- TASK TO COMPLETE
Without pictures, return the lines from the one containing "Given: Cancel the order with Cancelar button" through the last line of the data below, exactly.

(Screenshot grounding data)
------------
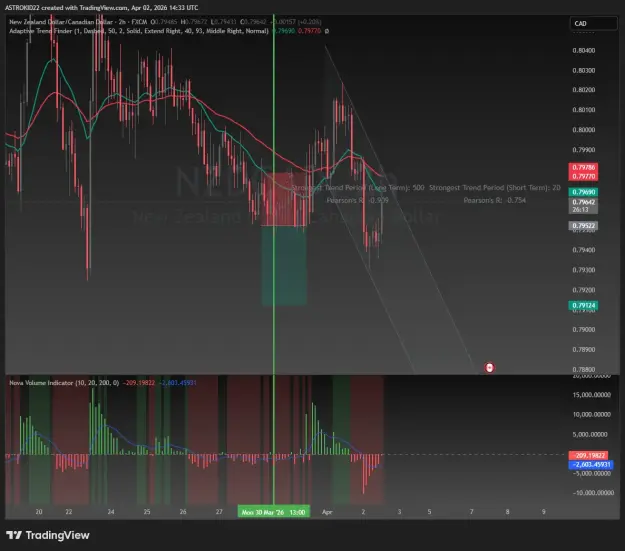Select the red short position stop-loss zone

[x=284, y=199]
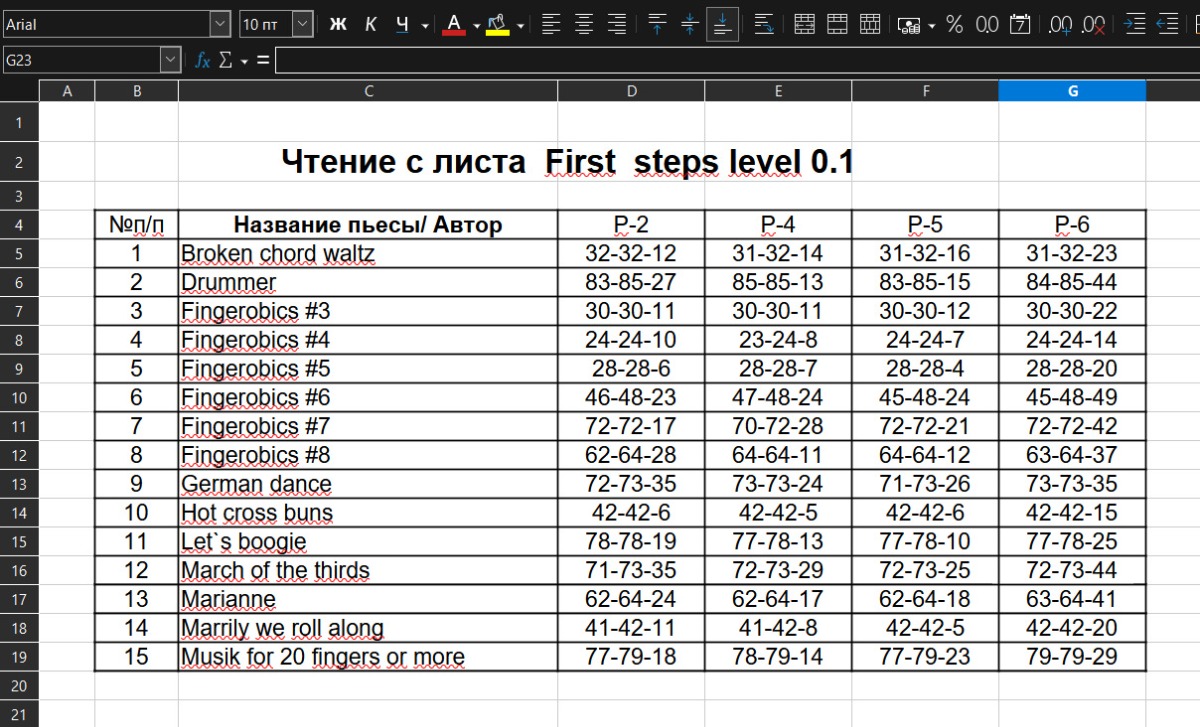The width and height of the screenshot is (1200, 727).
Task: Open the highlight color dropdown arrow
Action: [520, 25]
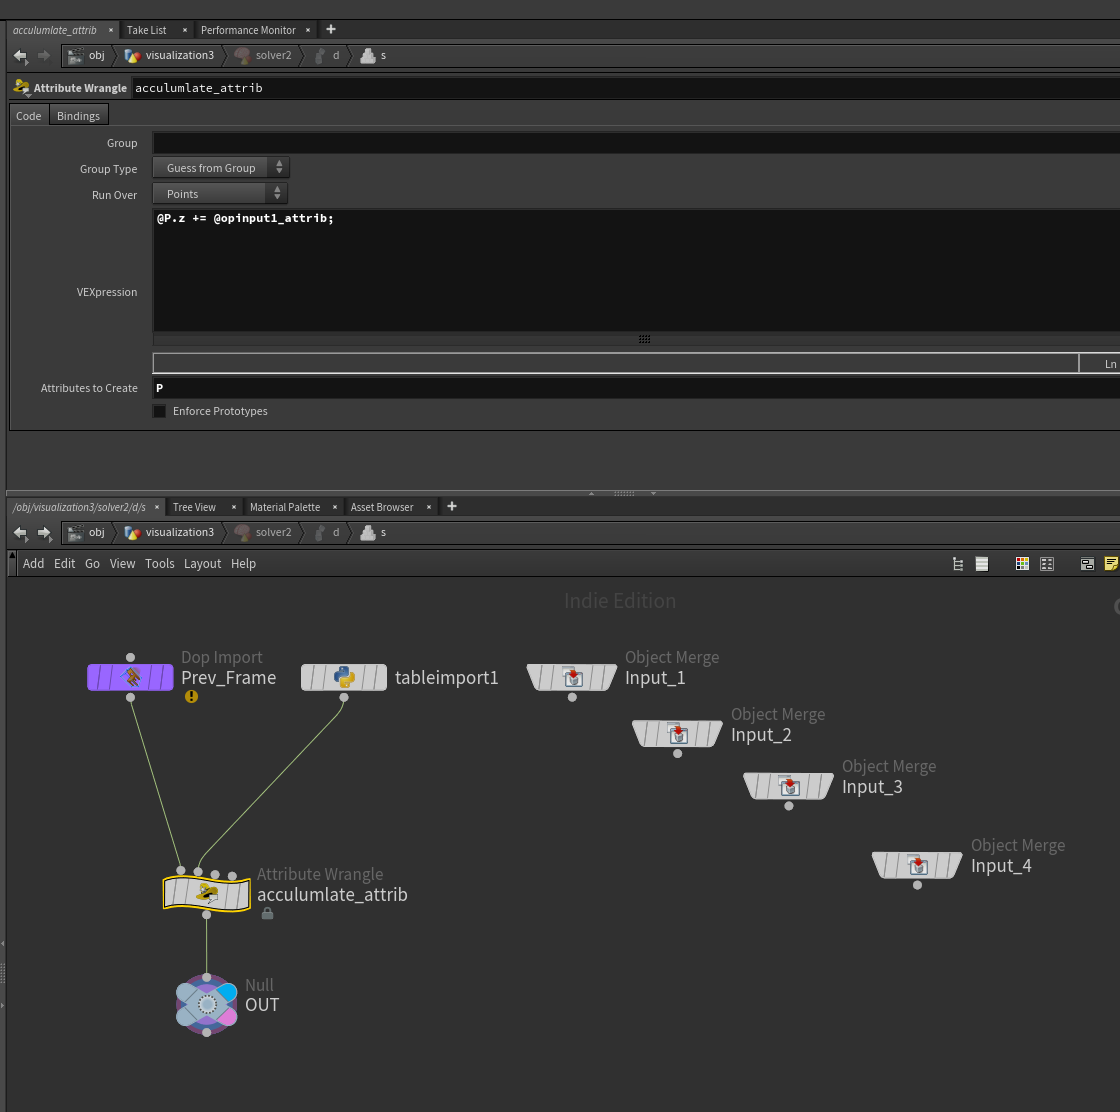
Task: Toggle the lock badge under acculumlate_attrib node
Action: tap(267, 913)
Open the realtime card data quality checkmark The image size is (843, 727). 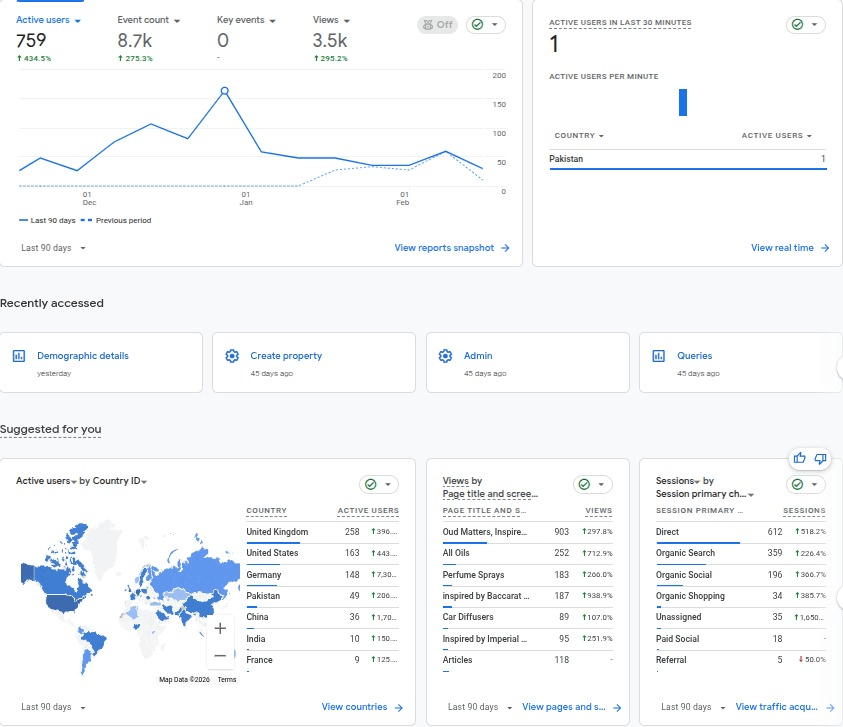click(x=806, y=25)
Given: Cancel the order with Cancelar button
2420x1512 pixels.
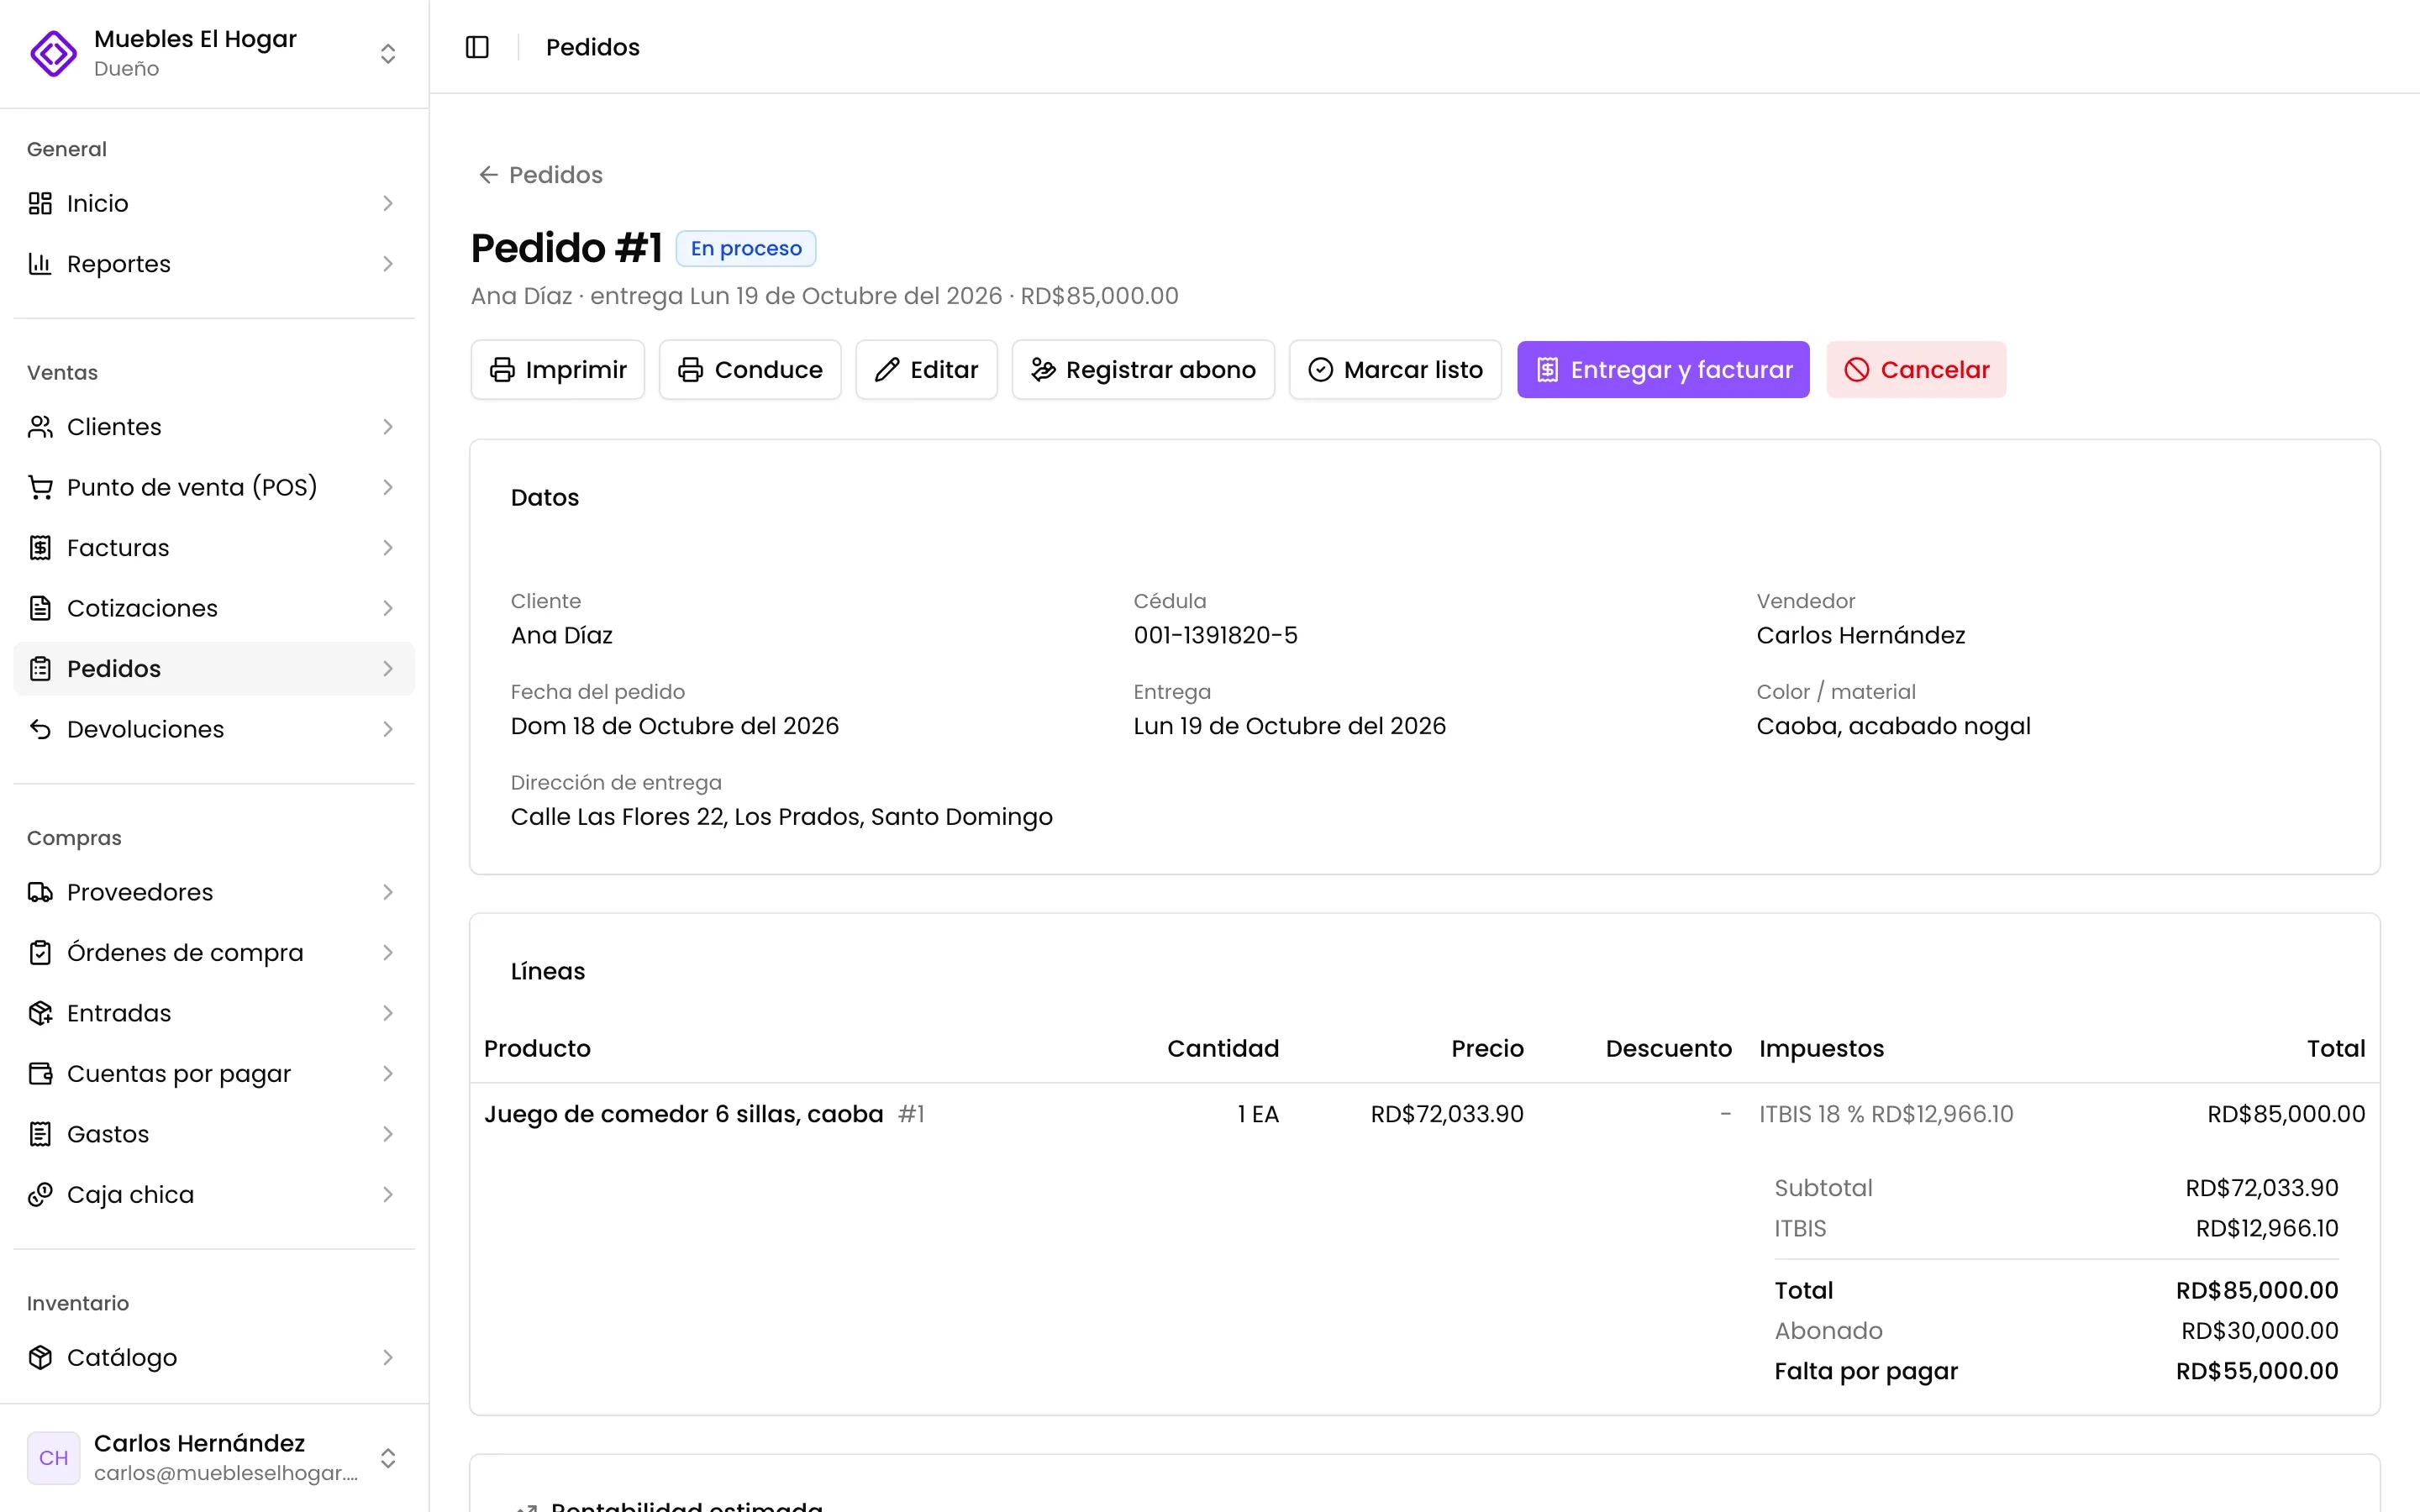Looking at the screenshot, I should [1916, 370].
------------
- ANSWER TO THIS PROBLEM
Given: Cancel the order with Cancelar button
2420x1512 pixels.
Looking at the screenshot, I should [1916, 370].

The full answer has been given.